Chansons Pour La Loterie Pierrot Et Jean Lagrèle LEVINAS MICHAEL
Classique
Description :
Commande de l'IMEC et de l'Abbaye de Royaumont, ces trois chansons qui mettent en musique des textes de Valère Novarina ont été écrites pour l'ensemble vocal De Caelis (cinq voix de femmes spécialisées dans l'interprétation de la musique médiévale).
Ces trois chansons ont été crées en mai 2008 à Caen, à l'Abbaye d'Ardenne.
Les choix qui ont guidé l'écriture de cette pièce sont liés à des préoccupations concernant, non seulement la relation texte-musique, la structure littéraire d'un texte et la forme musicale. Ces préoccupations portent sur une problématique très circonscrite: décrypter un lien plus originaire entre des structures linguistiques et sémiotiques d'une phrase et celles qui génèrent ce que j'entends par le terme: phrase musicale.
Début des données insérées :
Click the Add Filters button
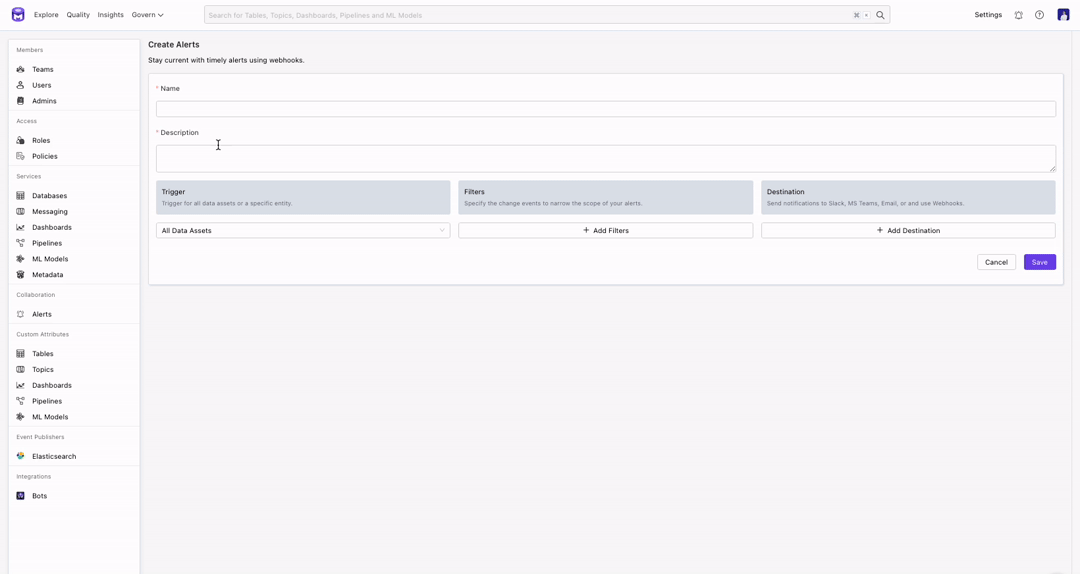 (x=605, y=230)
Dans Trois Chansons pour la Loterie Pierrot et Jean la Grêle, tout comme dans Le "O" du Haut, le travail de composition se fonde sur cette relation complexe qui se noue entre "le son et le sens".
Il en résulte une écriture polyphonique, basée sur l'Arsis et Thésis de la phrase musicale soulignée par des processus harmoniques, une organisation de l'accentuation et du rythme basé, à la fois sur la tension-détente harmonique, l'évolution des échelles et la prosodie si souple d'une langue française pour laquelle j'exige l'exactitude d'une prononciation populaire, telle que j'ai pu l'entendre dans mon enfance chez les "gens de la campagne"... (la deuxième chanson en particulier La loterie Pierrot...)
La chair de l'Homme de Valère Novarina, livre puissamment original, à la fois prose, poésie et théâtre virtuel correspondait exactement à mes attentes et aux orientations de mon écriture.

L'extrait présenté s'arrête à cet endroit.